[EXERCISE DIRECTIONS]
Locate every line in the records below that holds the word "computer" and return each one.
====== GIVEN DATA
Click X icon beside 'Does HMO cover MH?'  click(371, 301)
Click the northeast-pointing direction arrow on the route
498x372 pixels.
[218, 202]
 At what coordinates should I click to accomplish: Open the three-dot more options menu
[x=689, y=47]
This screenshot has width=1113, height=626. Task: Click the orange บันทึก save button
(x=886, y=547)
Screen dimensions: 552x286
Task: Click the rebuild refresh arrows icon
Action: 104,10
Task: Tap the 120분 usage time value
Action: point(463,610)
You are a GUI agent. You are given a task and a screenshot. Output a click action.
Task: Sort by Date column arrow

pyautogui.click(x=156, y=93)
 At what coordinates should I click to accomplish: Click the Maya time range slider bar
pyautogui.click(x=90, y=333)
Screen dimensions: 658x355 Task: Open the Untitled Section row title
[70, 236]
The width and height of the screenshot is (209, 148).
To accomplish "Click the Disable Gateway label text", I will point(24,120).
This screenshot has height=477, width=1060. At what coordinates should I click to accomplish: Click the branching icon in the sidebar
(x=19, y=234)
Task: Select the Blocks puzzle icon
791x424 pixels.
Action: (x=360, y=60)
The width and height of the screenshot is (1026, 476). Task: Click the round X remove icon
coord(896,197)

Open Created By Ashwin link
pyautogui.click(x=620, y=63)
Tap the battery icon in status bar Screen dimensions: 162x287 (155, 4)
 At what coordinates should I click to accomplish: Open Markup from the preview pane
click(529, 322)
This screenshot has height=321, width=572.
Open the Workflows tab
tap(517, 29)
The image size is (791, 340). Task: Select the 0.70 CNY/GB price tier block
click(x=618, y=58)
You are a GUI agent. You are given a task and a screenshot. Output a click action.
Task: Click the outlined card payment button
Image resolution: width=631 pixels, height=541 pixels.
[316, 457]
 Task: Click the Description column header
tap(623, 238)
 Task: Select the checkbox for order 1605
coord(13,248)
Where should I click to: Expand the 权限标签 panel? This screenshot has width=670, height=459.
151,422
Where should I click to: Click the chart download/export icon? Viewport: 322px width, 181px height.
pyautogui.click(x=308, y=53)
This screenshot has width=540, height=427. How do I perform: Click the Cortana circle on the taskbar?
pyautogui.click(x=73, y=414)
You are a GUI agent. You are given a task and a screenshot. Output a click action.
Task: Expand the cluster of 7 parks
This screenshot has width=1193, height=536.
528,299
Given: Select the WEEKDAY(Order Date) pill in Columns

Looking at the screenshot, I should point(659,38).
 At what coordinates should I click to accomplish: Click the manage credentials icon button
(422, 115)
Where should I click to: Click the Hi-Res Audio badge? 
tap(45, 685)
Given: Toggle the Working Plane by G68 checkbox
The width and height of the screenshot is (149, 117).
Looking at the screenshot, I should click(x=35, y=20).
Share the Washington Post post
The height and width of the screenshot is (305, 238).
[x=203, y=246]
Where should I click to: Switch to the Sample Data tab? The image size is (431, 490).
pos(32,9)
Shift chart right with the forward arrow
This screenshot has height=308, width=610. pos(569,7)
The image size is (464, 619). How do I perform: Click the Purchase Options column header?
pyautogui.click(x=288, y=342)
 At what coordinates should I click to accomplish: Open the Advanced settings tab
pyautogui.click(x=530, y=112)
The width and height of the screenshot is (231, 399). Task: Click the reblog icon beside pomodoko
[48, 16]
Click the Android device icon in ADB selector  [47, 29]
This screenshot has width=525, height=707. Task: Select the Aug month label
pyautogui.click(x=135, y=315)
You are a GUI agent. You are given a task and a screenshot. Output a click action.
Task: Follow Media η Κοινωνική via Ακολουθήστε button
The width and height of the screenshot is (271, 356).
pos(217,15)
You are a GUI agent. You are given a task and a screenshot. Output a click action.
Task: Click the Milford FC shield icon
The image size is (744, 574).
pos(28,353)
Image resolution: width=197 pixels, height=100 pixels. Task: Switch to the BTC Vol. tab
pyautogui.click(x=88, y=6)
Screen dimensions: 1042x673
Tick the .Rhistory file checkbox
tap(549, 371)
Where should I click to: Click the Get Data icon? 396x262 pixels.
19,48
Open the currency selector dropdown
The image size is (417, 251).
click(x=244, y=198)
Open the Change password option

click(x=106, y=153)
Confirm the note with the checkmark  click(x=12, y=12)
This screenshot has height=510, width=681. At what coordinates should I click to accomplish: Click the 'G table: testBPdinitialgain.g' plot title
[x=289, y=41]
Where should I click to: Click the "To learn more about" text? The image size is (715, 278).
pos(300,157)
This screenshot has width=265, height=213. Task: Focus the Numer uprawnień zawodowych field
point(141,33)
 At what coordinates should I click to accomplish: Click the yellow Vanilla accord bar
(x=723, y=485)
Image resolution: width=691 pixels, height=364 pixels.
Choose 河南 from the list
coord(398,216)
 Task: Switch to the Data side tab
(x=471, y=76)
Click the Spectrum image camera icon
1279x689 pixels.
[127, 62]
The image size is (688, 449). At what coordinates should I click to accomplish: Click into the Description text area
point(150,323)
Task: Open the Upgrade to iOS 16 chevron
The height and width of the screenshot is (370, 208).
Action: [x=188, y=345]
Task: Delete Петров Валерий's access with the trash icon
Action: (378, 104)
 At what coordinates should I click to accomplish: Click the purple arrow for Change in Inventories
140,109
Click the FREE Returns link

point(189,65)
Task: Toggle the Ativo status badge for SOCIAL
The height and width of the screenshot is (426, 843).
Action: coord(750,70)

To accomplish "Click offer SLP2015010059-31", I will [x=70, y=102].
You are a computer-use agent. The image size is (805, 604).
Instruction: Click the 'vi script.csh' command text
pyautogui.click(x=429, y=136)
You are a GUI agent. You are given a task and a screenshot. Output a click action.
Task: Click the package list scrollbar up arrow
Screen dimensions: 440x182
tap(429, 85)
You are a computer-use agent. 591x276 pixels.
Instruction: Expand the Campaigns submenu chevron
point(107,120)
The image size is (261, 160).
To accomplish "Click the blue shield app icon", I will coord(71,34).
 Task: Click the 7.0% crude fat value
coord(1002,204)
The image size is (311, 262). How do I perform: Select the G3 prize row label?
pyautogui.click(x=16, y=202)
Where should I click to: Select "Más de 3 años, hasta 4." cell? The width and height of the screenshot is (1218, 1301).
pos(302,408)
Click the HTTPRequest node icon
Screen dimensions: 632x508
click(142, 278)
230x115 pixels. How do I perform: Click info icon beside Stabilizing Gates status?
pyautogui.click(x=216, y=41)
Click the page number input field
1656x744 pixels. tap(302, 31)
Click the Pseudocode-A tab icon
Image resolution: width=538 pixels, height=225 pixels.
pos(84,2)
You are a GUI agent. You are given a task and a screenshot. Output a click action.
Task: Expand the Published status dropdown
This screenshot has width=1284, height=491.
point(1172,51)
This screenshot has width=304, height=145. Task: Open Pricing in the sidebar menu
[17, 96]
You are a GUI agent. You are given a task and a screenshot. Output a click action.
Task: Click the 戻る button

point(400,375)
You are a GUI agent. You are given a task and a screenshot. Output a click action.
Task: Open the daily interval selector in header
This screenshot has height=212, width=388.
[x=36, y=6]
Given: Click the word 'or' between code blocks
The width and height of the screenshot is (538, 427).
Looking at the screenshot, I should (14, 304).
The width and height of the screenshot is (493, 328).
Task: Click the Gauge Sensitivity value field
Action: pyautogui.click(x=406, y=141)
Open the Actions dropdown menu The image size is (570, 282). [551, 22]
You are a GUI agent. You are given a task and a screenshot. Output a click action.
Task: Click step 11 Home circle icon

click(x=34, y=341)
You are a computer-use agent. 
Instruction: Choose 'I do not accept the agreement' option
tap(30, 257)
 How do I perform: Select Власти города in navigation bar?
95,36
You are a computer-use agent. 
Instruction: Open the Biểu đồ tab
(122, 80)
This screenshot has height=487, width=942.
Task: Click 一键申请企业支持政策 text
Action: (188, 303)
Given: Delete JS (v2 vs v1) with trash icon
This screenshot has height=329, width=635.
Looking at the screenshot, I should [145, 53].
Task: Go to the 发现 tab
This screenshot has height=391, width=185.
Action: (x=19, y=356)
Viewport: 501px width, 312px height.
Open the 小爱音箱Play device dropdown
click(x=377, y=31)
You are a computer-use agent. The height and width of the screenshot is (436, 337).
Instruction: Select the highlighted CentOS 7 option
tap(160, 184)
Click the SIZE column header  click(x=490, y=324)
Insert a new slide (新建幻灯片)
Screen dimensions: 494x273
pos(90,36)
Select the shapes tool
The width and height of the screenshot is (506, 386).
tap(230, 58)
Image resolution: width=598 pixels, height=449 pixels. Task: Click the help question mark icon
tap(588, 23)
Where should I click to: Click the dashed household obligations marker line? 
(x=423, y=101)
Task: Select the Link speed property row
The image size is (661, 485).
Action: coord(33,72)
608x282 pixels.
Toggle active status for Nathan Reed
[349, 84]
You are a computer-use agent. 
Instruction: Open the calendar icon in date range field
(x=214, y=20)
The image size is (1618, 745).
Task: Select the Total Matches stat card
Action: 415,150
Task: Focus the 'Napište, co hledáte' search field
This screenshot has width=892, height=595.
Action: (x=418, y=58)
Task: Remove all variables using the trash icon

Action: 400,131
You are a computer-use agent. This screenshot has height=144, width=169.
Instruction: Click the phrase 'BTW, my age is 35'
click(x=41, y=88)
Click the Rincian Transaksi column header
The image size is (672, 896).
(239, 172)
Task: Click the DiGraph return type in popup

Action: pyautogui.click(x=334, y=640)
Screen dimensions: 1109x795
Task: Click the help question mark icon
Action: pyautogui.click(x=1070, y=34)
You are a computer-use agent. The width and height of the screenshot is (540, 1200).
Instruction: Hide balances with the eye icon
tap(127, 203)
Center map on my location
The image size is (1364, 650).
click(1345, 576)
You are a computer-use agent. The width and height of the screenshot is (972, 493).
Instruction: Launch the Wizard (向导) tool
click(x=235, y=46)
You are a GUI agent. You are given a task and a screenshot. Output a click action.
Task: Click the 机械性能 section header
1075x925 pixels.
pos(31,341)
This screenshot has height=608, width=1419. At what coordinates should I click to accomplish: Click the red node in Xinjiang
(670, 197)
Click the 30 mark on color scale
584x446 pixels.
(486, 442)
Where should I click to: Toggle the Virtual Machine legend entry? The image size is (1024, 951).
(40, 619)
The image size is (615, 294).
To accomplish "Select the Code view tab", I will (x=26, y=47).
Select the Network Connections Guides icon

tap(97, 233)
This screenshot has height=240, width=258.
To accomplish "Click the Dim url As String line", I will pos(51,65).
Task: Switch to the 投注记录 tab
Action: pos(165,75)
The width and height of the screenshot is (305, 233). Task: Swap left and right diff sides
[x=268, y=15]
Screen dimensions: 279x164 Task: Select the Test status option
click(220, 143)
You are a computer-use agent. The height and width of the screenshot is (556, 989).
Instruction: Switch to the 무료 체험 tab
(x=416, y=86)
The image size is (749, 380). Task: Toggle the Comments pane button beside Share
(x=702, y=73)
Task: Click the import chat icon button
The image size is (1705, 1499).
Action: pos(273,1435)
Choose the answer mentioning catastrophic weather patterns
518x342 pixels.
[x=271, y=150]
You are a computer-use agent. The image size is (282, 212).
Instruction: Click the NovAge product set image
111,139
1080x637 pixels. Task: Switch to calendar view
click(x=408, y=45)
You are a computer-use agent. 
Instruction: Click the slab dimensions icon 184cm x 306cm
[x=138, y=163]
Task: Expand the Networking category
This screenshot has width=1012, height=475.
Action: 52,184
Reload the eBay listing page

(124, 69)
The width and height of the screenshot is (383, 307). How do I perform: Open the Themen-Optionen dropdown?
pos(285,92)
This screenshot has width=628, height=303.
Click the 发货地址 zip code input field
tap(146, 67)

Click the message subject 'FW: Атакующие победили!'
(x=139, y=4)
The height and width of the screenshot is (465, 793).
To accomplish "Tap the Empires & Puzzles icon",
============
[OUTPUT OF THE EXERCISE]
You are a computer-use agent. The image size is (805, 604).
You are a computer-use agent. 591x276 pixels.
You are a computer-use agent. 
You are a computer-use agent. 
You are a computer-use agent. The height and width of the screenshot is (436, 337).
You are a computer-use agent. 
You are a computer-use agent. This screenshot has height=144, width=169.
You are a computer-use agent. The width and height of the screenshot is (540, 1200).
You are a computer-use agent. The width and height of the screenshot is (972, 493).
You are a computer-use agent. The height and width of the screenshot is (556, 989).
You are a computer-use agent. The image size is (282, 212).
You are a computer-use agent. 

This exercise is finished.